Jetzt sah sie sich nach Glasscherben um. Überall waren die Scherben des zerbrochenen Fensters verstreut. Was sie aber suchten, war Glas, das von einer Flasche, die mit Phosphor, Benzol und ein wenig Gummi gefüllt gewesen war, stammen konnte.

Jetzt waren weniger konventionelle Methoden gefragt. Lily richtete sich auf. Ihr rechter Arm, der schwache, tat weh. Sie hatte sich zu häufig darauf gestützt. Geistesabwesend rieb sie ihn. »Scott?

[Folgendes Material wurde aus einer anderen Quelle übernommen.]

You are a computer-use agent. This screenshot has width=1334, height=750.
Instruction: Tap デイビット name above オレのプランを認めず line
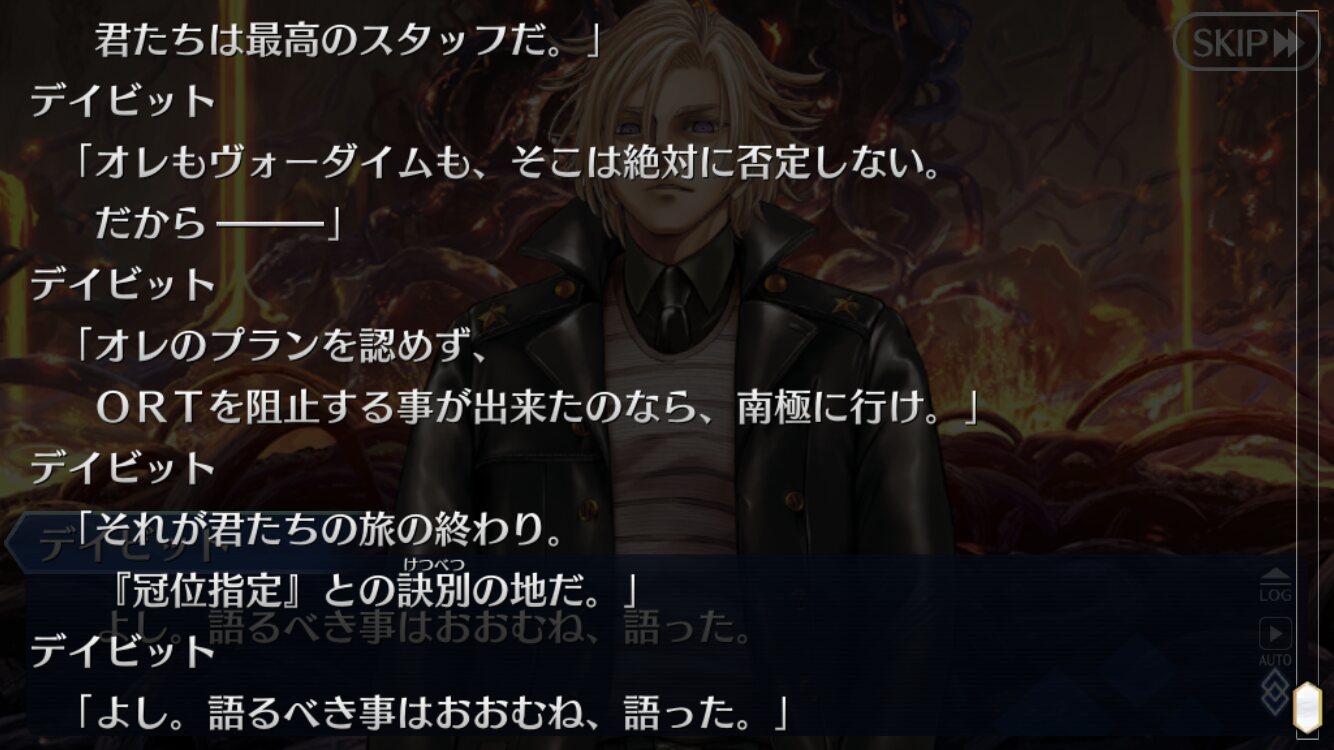pyautogui.click(x=123, y=286)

Von mir aus kannst du dich jetzt wandeln.«

Eine blecherne Stimme kam aus der Gegend ihrer Hüfte. »Ich möchte ihn gerne selbst instruieren, wenn Sie nichts dagegen haben.«

»Natürlich. Warte einen Moment, Scott«, sagte sie und trat zu der Tür, die in die Küche führte. Sie griff mit der linken Hand nach ihrem Handy und zog es vom Gürtel ab.

Und ließ es fallen, als ihre Hand kribbelte und dann taub und nutzlos wurde.